Eduardo H. Grecco. Psicólogo, Maestro de Terapia Floral
Es bien curioso el hecho de que a pesar del crecimiento de la conciencia en torno de los temas de violencia en todas sus formas, cada día el registro de personas sujetas a los efectos devastadores del abuso, el maltrato, la hostilidad y la agresión aumenta. Parece como si los recursos terapéuticos, las campañas de concientización no pudieran combatir este flagelo. Y es que si no se reconoce que estas conductas son estructurales y no solo fruto de actitudes patológicas de personas individuales no se avanzará mucho en el tema. Necesitamos comprender los patrones arquetípicos, constelares y personales que están en la base de este sistema de vínculos humanos.
En este sentido cobra importancia el concepto de complejo materno junto al de personalidad.
Los complejos son una conjunción de sentimientos, conductas, deseos, necesidades, vínculos, fantasías, creencias y actitudes. Representan fuerzas vivas, suprimidas de la conciencia, que condicionan nuestra vida, nuestro destino y nuestras relaciones, y son responsables de las escenas y dramas repetitivos de nuestra biografía.

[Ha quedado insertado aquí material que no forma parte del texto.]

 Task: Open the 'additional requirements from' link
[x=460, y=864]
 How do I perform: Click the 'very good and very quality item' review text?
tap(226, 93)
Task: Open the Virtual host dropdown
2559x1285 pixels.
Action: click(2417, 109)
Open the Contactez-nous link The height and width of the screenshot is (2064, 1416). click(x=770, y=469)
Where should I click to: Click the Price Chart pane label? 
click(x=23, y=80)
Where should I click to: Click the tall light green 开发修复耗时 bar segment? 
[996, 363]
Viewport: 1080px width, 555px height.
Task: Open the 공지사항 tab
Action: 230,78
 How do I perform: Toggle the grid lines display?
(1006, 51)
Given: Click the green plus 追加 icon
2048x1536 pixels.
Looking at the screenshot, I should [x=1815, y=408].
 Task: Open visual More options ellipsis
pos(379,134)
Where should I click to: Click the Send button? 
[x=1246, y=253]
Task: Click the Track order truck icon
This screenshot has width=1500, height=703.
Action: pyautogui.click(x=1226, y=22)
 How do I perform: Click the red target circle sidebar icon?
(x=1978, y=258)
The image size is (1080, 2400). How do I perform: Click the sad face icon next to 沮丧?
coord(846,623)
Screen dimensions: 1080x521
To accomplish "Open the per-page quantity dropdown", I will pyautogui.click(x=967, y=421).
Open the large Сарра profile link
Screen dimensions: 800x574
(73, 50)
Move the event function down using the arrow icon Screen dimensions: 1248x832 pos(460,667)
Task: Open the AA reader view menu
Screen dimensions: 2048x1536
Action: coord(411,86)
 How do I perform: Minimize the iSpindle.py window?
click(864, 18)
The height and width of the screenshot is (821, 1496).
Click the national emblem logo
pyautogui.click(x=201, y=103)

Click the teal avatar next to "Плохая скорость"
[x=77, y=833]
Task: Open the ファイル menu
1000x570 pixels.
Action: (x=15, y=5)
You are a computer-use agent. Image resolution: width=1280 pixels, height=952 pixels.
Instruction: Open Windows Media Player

Vemos la vida a través de nuestros complejos y somos atraídos por su potencia, que proviene del pasado arquetípico y se recrea en el infantil.
Los complejos no son buenos ni malos, sólo son. Ellos señalan nuestras heridas, que la conciencia ignora, y de ellos brota la energía a partir de la cual escribimos los argumentos y quimeras, fábulas y novelas, memorias y olvidos, que llamamos nuestra historia.
Sin duda alguna, el complejo materno es el más impositivo de todos los complejos: estamos atados a él por un pacto con el destino, le debemos una lealtad insobornable. Fue la madre quien nos dio la vida, nos nutrió, sostuvo y protegió, y esto genera una deuda inconsciente que hace sentir que alejarnos del programa materno para nuestra vida nos enfrenta al hecho de perder el amor de la madre y/o ser desamorado con ella, es decir, caer en el desamparo o en la ingratitud. Su poder es de tal magnitud que, como señala Jung, “antes bien, con una en ocasiones despiadada voluntad de poder, hace prevalecer su instinto maternal hasta destruir la personalidad y la vida personal de los hijos”. En suma, a la madre le debemos la vida y, a veces, es una vida que no nos deja vivir. La madre está —siempre— dentro de uno susurrando cosas, indicando caminos, creando sentires…
El programa materno para nuestra vida se hace carne como personalidad, de manera que la personalidad es, en realidad, la cristalización del complejo materno (el proyecto de mi madre para mí) asumido como algo propio. Vista de ese modo, la personalidad es una prisión en donde nuestro Ser queda secuestrado y condicionado a partir de la mirada y el deseo materno, y todo el tiempo permanecemos allí, encarcelados, ignorantes de la trampa en la que estamos inmersos.
En síntesis, aquello que llamamos personalidad es la consolidación del complejo materno en nosotros, lo que nuestra madre dijo que fuésemos. Por lo tanto, cuando luchamos por hacer valer la personalidad, como si en ello nos fuera la vida, en lugar de vivir nuestra existencia, ser felices y seguir nuestro propio camino, fortificamos el complejo materno y nuestra dependencia de él. Aunque resulte paradójico, defender nuestra personalidad es salvaguardar la Madre en nuestro interior.
El complejo materno es la principal fuente de las odiseas repetitivas de la vida, y la personalidad, según Guy Corneau, en un concepto muy cercano al que manejamos aquí, es “un conjunto de reacciones que están condicionadas por las penas y las alegrías del pasado, así como por la interpretación que hace de ello el niño en su mundo”.
De manera que la personalidad es pasado, una fortaleza dedicada a defender la permanencia del complejo materno para así asegurar la pervivencia de la ideología patriarcal en el día a día de nuestra vida y, por lo tanto, mantenernos esclavos al orden que ella sostiene, una ideología y una práctica en donde el abuso, el maltrato y la violencia forman parte de la vida cotidiana.
De todos modos, si existe esta construcción psicológica y cultural que es la personalidad, alguna razón le debe asistir para tener presencia y formar parte de la estructura humana. El hombre va descubriendo, por el dolor que ella le provoca, los oscuros recovecos de su interior y de las sujeciones que lo atan al orden patriarcal.
La Terapia Floral nos brinda un marco para entender y sanar estas situaciones y los efectos que causan en las personas las conductas de abuso, violencia y maltrato, y nos permite arribar a la autonomía necesaria que caracteriza la madurez.